_GOAL OF THE EXERCISE_
Transcribe exactly, please, the lines from the one containing "Task: Click the green" through the end of the records below, and leave out the pictures.

*** Block opens ***

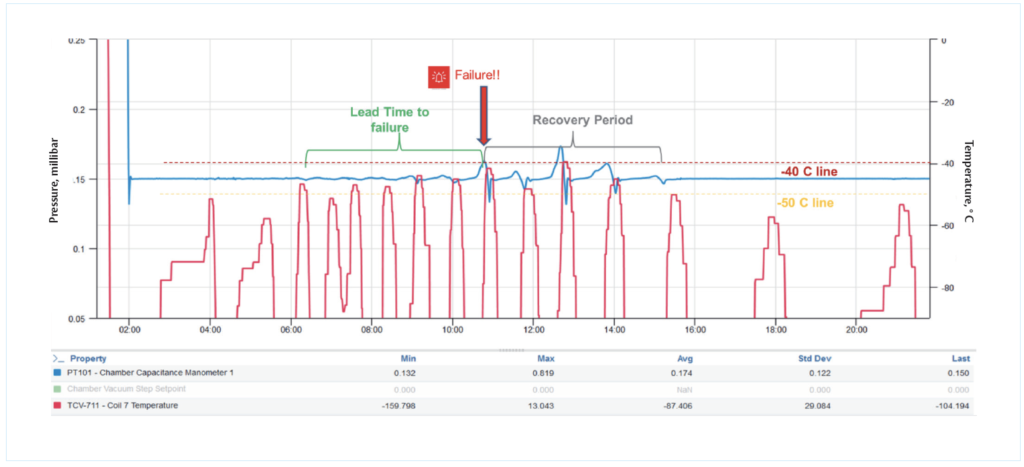Click red square for TCV-711 Coil 7 series

(57, 405)
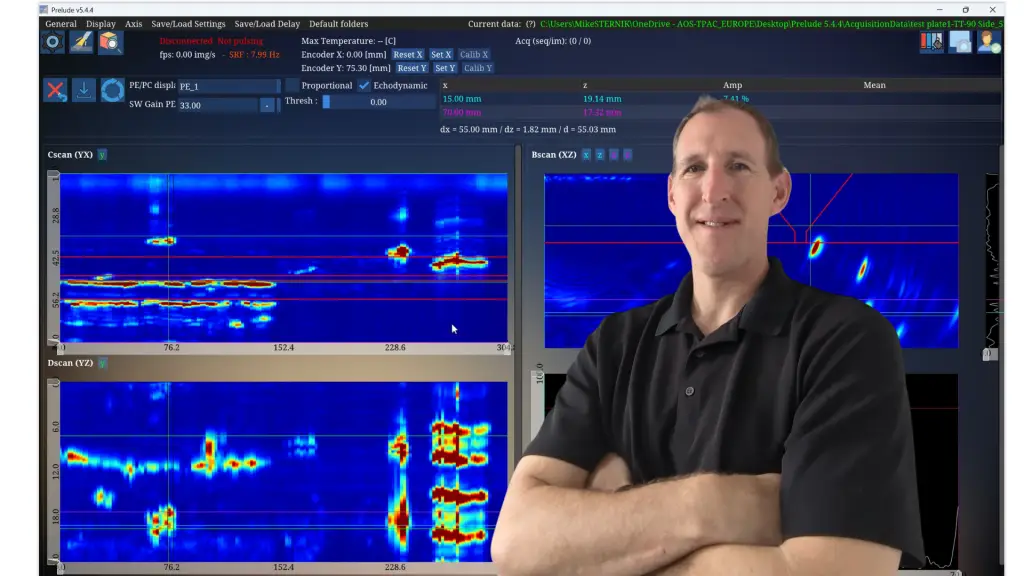1024x576 pixels.
Task: Uncheck the Echodynamic checkbox
Action: click(x=365, y=86)
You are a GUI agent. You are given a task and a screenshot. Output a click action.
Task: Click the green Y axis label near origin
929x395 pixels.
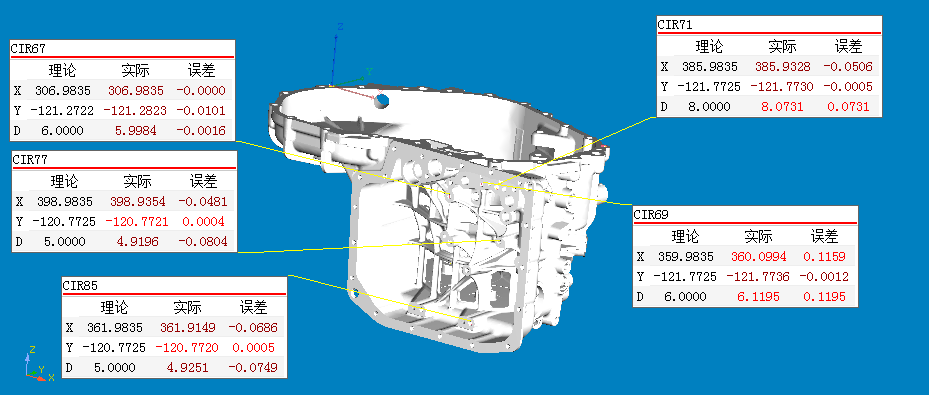click(369, 72)
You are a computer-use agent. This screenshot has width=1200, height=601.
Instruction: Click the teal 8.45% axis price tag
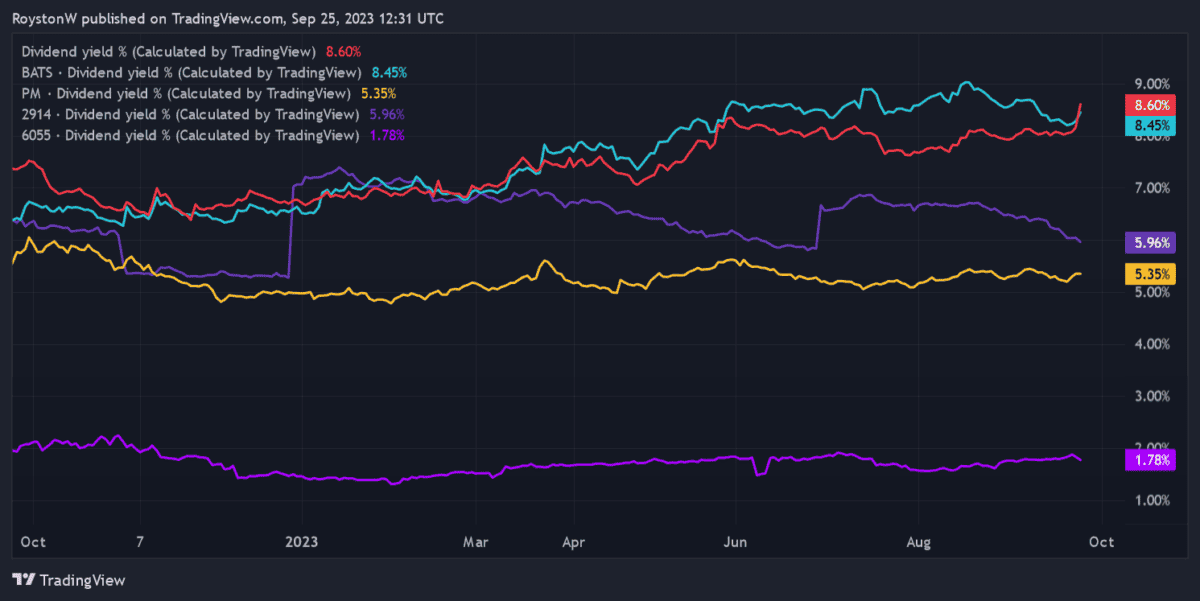(1148, 125)
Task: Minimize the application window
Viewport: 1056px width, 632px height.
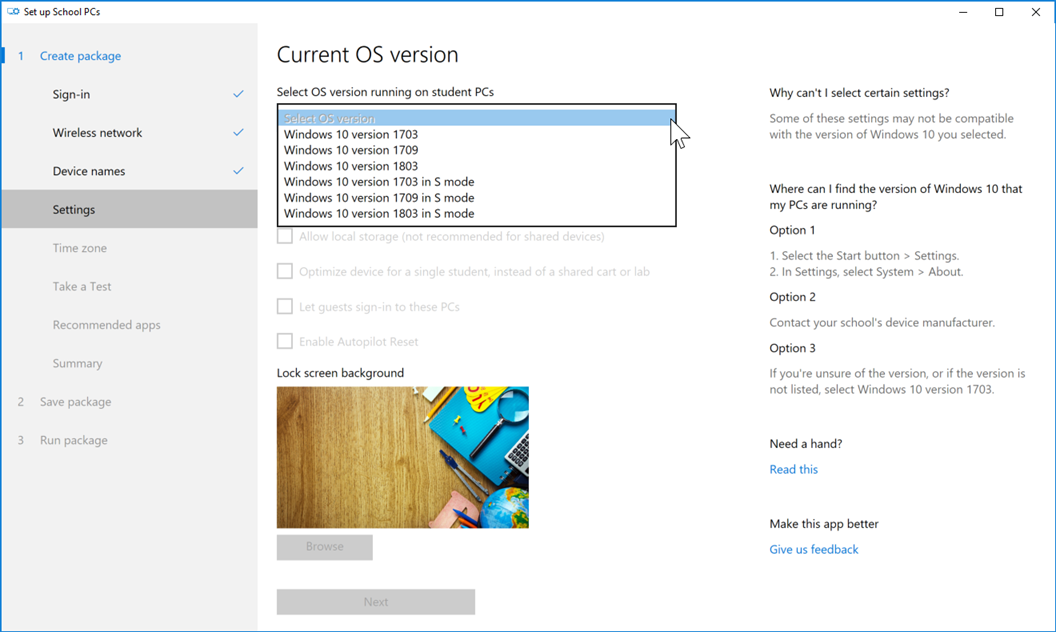Action: pyautogui.click(x=962, y=12)
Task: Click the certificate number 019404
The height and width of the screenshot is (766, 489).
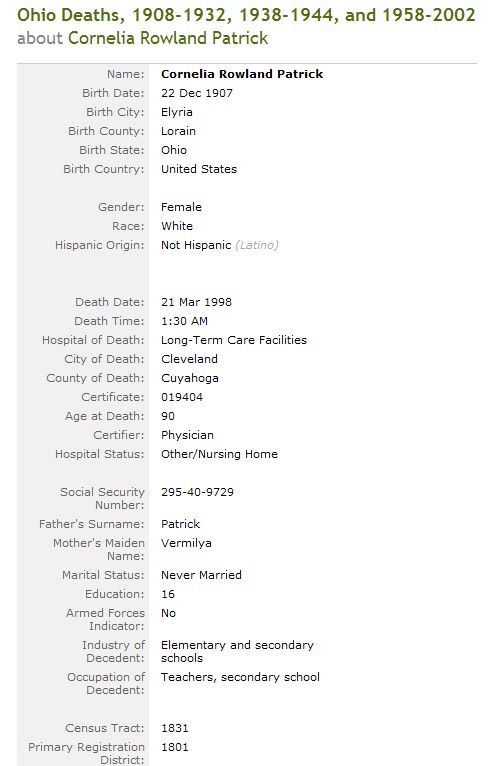Action: point(182,397)
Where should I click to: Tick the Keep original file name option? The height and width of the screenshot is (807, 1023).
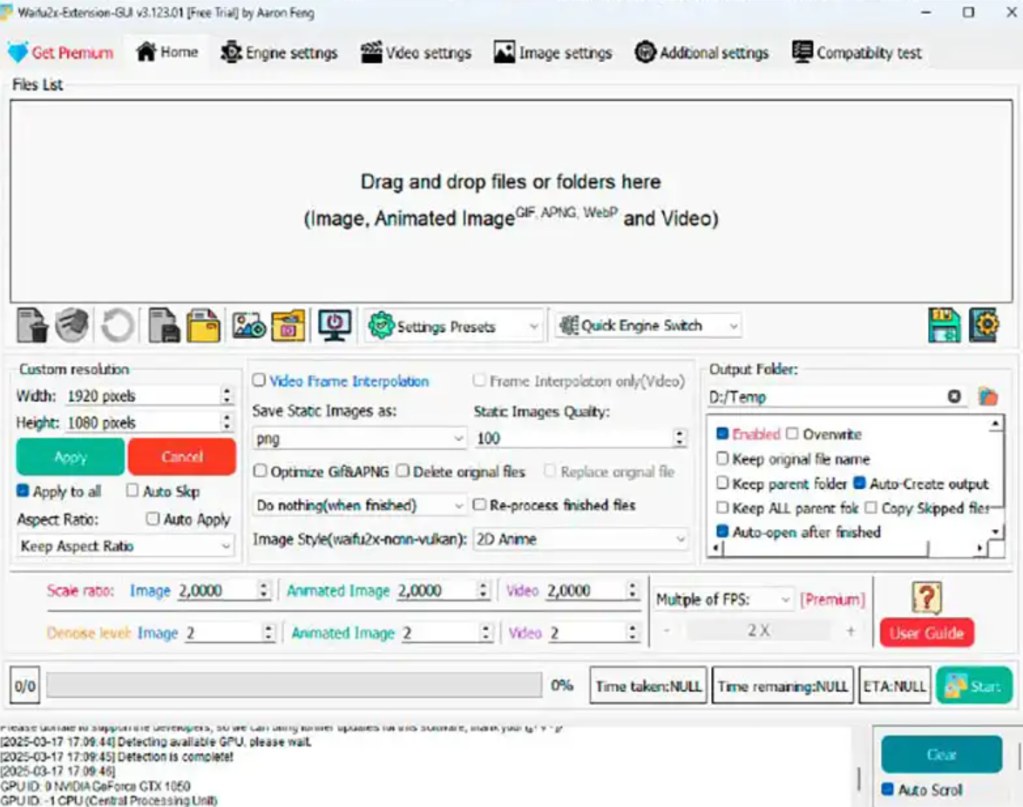point(723,459)
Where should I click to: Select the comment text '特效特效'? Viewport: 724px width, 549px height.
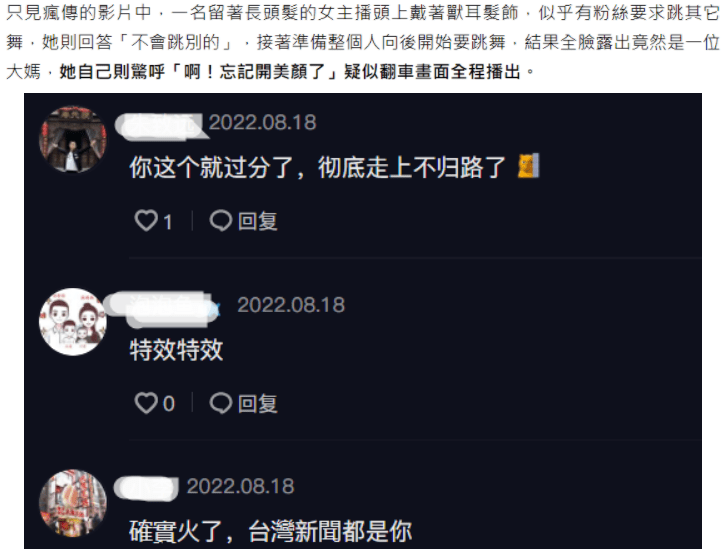(x=176, y=350)

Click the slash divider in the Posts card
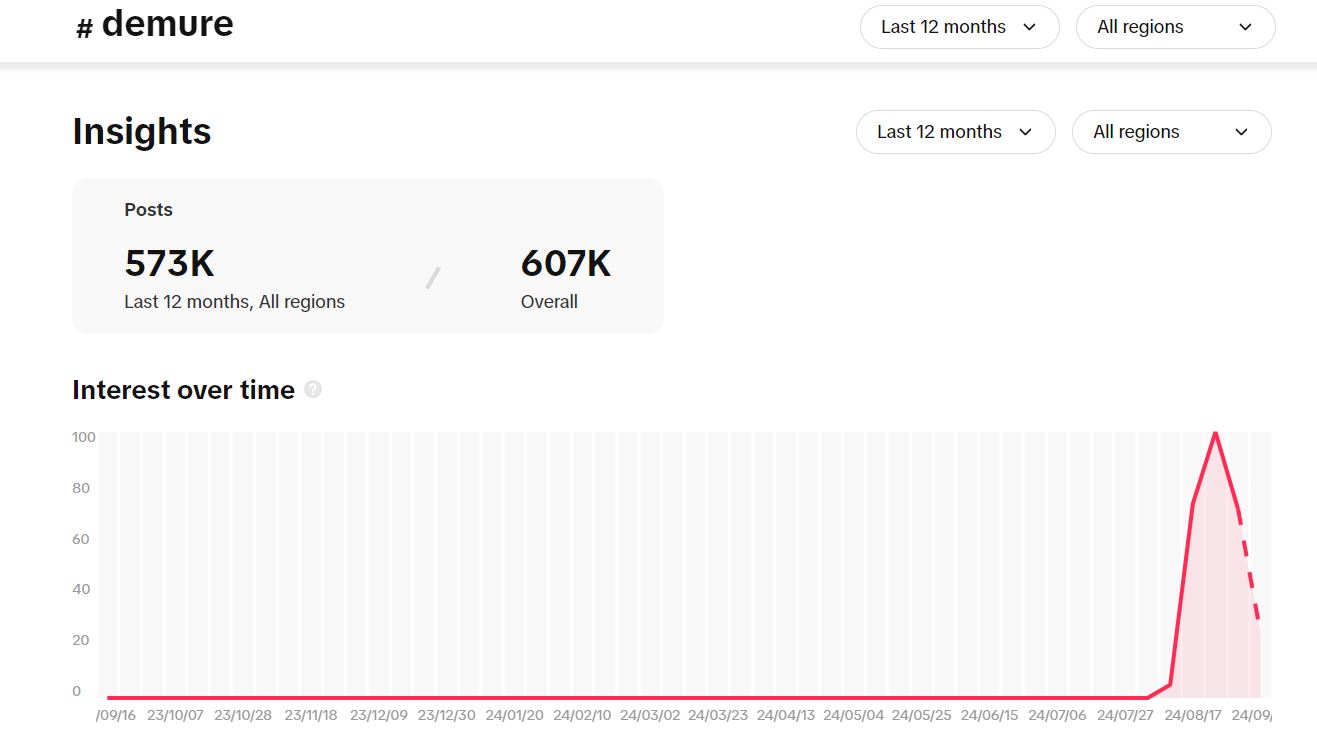[x=433, y=278]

*** Block closes ***

_WRITTEN RESPONSE_
Task: Click the green Y axis label near origin
929x395 pixels.
click(369, 72)
You are a computer-use agent. This screenshot has width=1200, height=601.
Instruction: Click the teal 8.45% axis price tag
(1148, 125)
Task: Minimize the application window
Viewport: 1056px width, 632px height.
Action: pyautogui.click(x=962, y=12)
Task: Click the certificate number 019404
The height and width of the screenshot is (766, 489).
Action: point(182,397)
Where should I click to: Tick the Keep original file name option? The height and width of the screenshot is (807, 1023).
point(723,459)
Where should I click to: Select the comment text '特效特效'? Viewport: 724px width, 549px height.
(x=176, y=350)

Click the slash divider in the Posts card
[x=433, y=278]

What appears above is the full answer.